Once you know about how much you spend in each category per month (or have picked random numbers), total it up. This number SHOULD be less than the number we figured out earlier (paycheck minus bills). If not, you might need to make cuts from somewhere. The goal is to spend less than you make so you can save some money for things like, oh, I don’t know…a trip to Disney World?
Alright, so now we’re going to take a category. Let’s say you have budgeted $100 a month for entertainment (eating out, sporting events, movies). Divide $100 by the amount of paychecks you bring home each month. Write that number down along with the category name on an envelope. Do this for the rest of your categories with one envelope for each category. Now add those numbers up. That is the amount that you will withdraw from your account IN CASH every pay day. You will then put the money into the proper envelopes. If an envelope runs out before payday, you shouldn’t by anything else from that category.

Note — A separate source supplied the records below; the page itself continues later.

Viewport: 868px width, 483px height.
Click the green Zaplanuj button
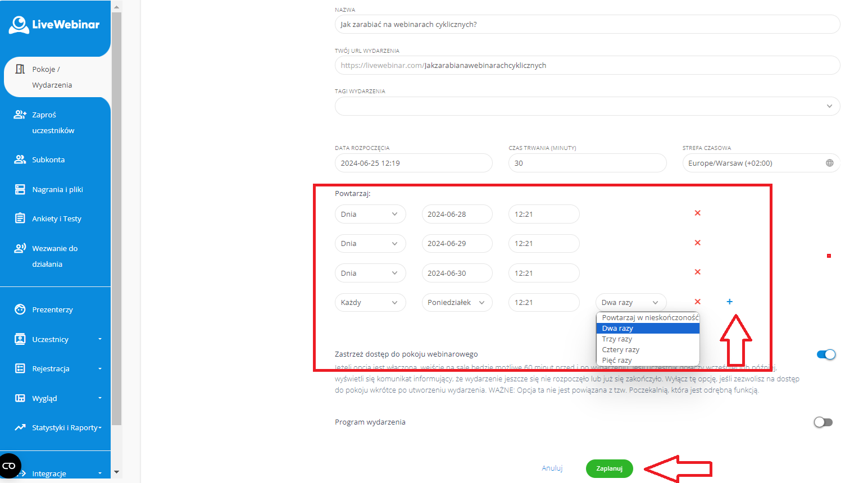click(609, 468)

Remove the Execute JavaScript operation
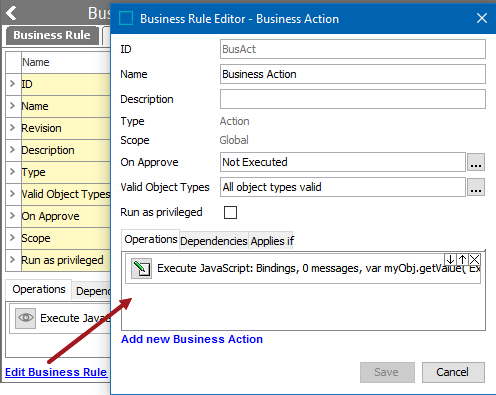pyautogui.click(x=474, y=259)
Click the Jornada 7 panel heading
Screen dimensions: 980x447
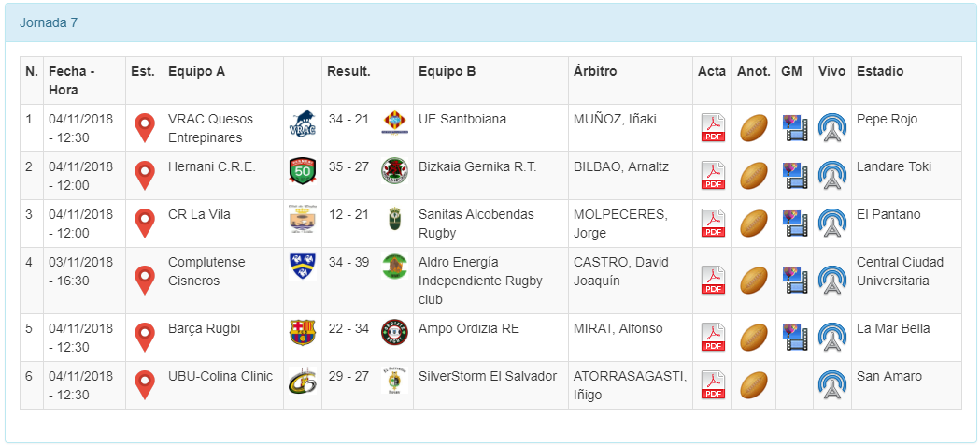pos(49,22)
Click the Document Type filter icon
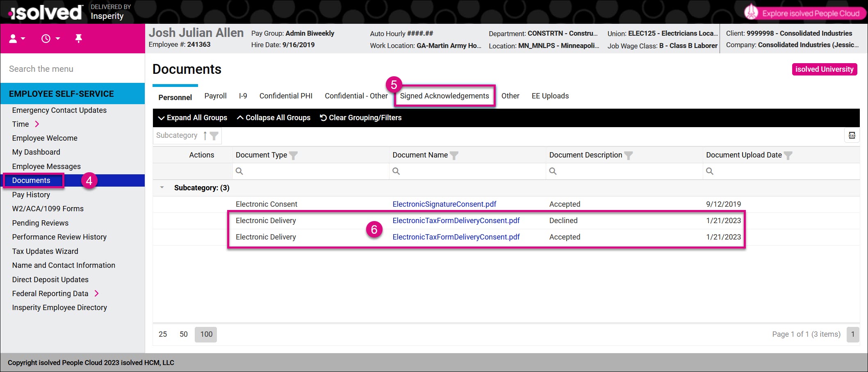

And that’s it! That’s the envelope system!
What I like about it is that it is so flexible. I already mentioned that you get to create the categories. Another thing you can do is decide what to do with money left over at the end of a pay period. If you use all of the money from a category in a pay period, you can make the choice to take cash from another envelope…say using “entertainment” money to pay for gas or groceries (however it probably shouldn’t go the other way). This is also a system that is really basic so it doesn’t matter if you make $20,000 a year or $250,000 a year. It could even work with children!
The one thing I stress with any organizational system is that if it doesn’t work for you, don’t use it. You need to be able to keep up with it otherwise you will still be unorganized. There are other ways of budgeting out there, this is just one.